I'm not sure if it's because I burnt out too much energy on it or allowed it to consume my mind, but whatever it is, it's starting to catch up and I have to say I'm having a hard time shaking it off. I definitely don't intend to quit on the final week; I've worked too hard to do that.
This journey has given me a bit of perspective on what it's like to be a writer or at least try to be one. I've always felt that I had nothing worth sharing, nothing anyone would be interested in reading, I even feel that way about my blog sometimes but NaNoWriMo certainly helped me break through that barrier of fear mostly because I was forced to write. Having been forced to write due to this challenge, I feel like maybe another doorway of creativity had been opened for me to explore and for that I am truly grateful.

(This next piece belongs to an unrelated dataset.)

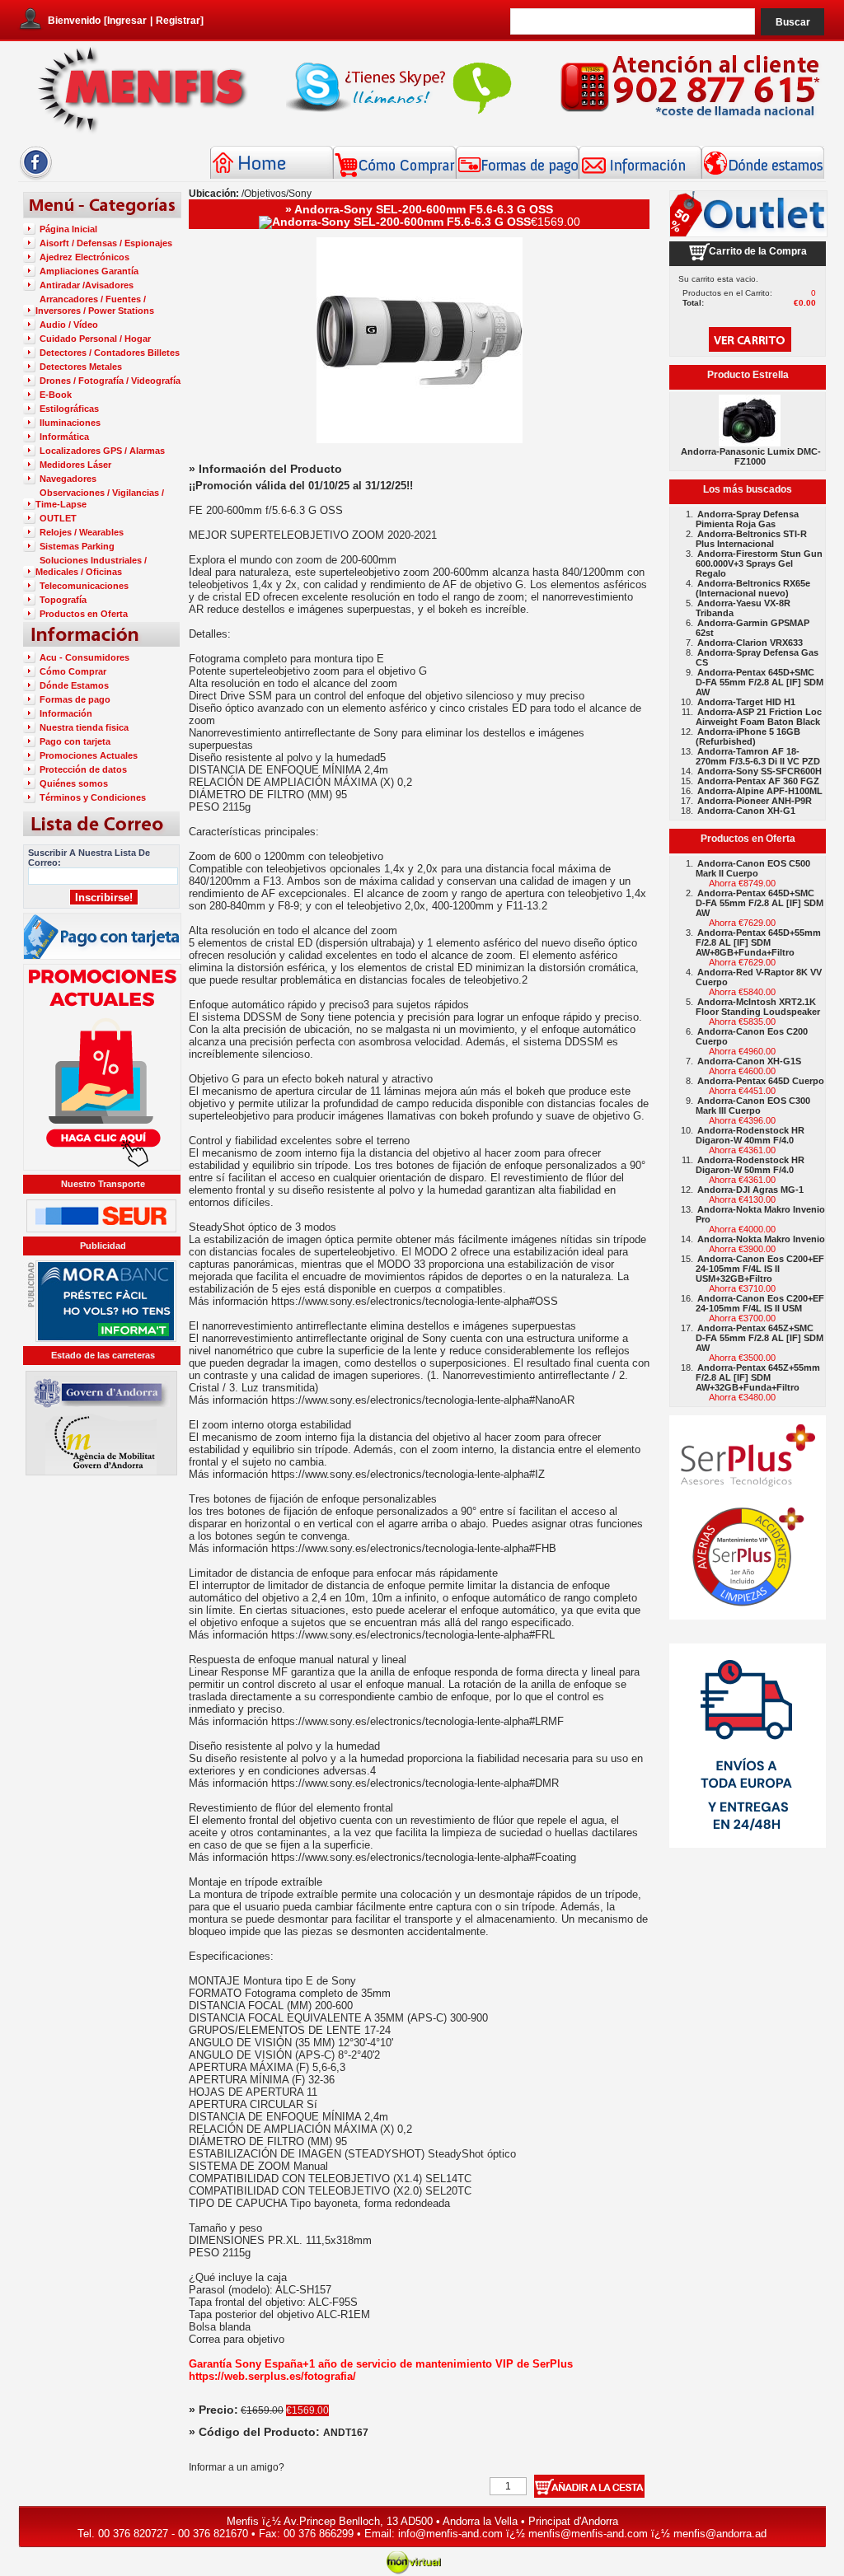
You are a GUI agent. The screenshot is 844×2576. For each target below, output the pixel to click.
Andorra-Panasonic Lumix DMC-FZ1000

I also have a new found respect and appreciation for writers and authors all over the world. It is definitely a lot harder than it truly seems and the process is frustrating. As much as there moments of inspiration where your fingers are just gliding across the keyboard, filling the page with word after word, bringing more life to your story but then there are other moments, moments of doubt, moments of just blankness where nothing comes to mind; where all you can do is either stare blankly at the page or just find something else to do to distract you from your current state of dismay and useless.
That's currently where I am in this final week but I intend to break out of it one way or another.
Thank you NaNoWriMo for this wonderful experience, I will most certainly come back next year.
National Blog Posting Month; oh how I had high hopes for you though with trying to do NaNoWriMo among other things, it was just too hard to manage. I would have liked to join the hundreds doing it but alas, things just didn't work out. I would certainly love to try it again next year. For the five days that I've lasted, it's been lovely.
Thank you for the lovely but very short experience.